Stored data entries
- Opening Delimiter -

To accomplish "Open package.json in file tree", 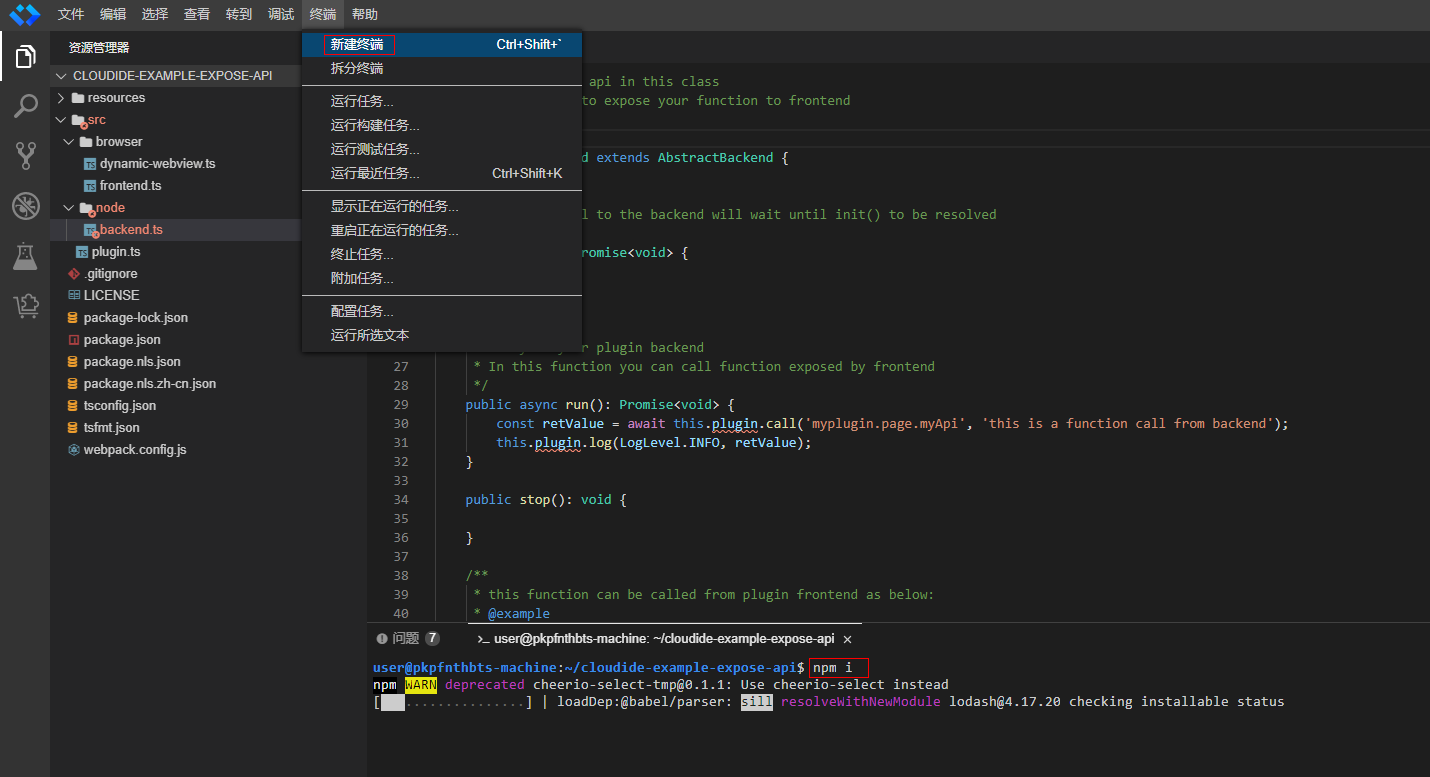I will [121, 340].
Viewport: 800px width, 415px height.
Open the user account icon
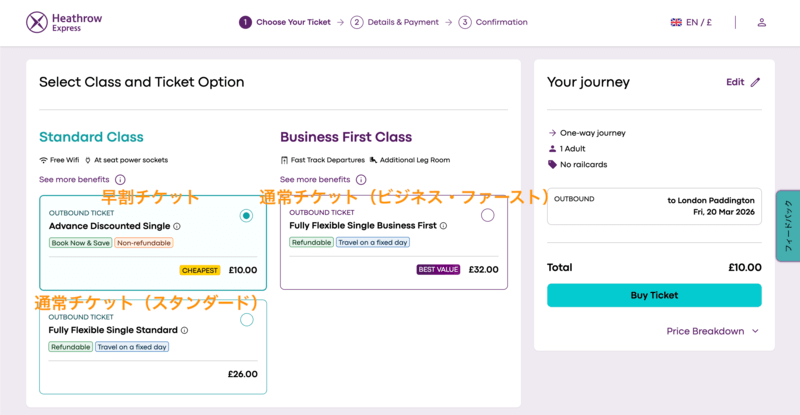coord(761,22)
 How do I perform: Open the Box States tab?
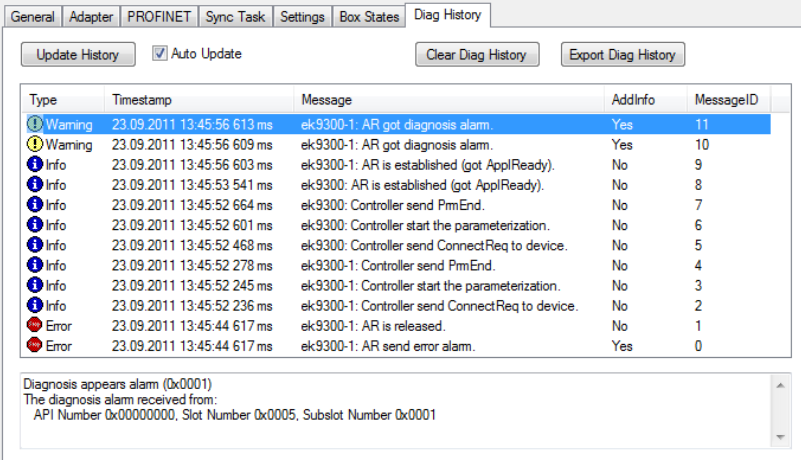click(367, 17)
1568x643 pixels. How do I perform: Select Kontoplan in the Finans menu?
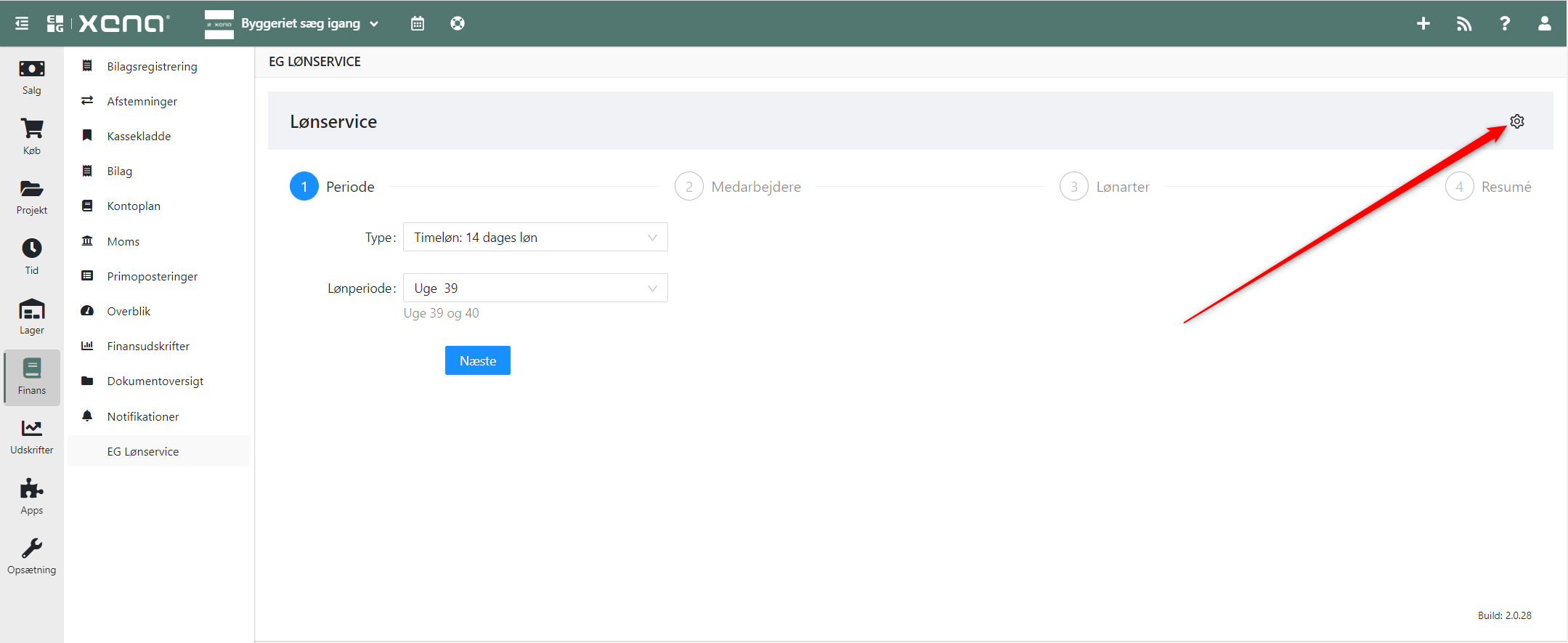click(x=134, y=206)
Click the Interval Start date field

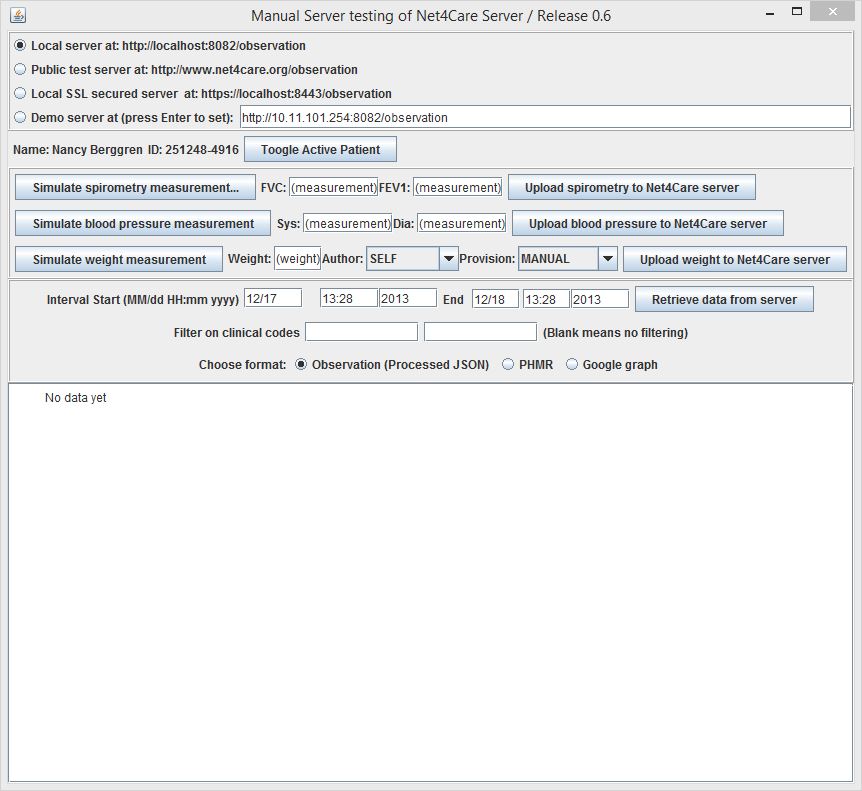(x=273, y=298)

- Closing Delimiter -

## Assignment
Using the records above, copy exactly and only the lines from the line with "Viewport: 800px width, 415px height." through the end, both included; leave every picture out.

## Solution to this task
Viewport: 800px width, 415px height.
Open the user account icon
coord(761,22)
 How do I perform: Open the Box States tab?
click(367, 17)
1568x643 pixels. How do I perform: Select Kontoplan in the Finans menu?
click(x=134, y=206)
Click the Interval Start date field

(x=273, y=298)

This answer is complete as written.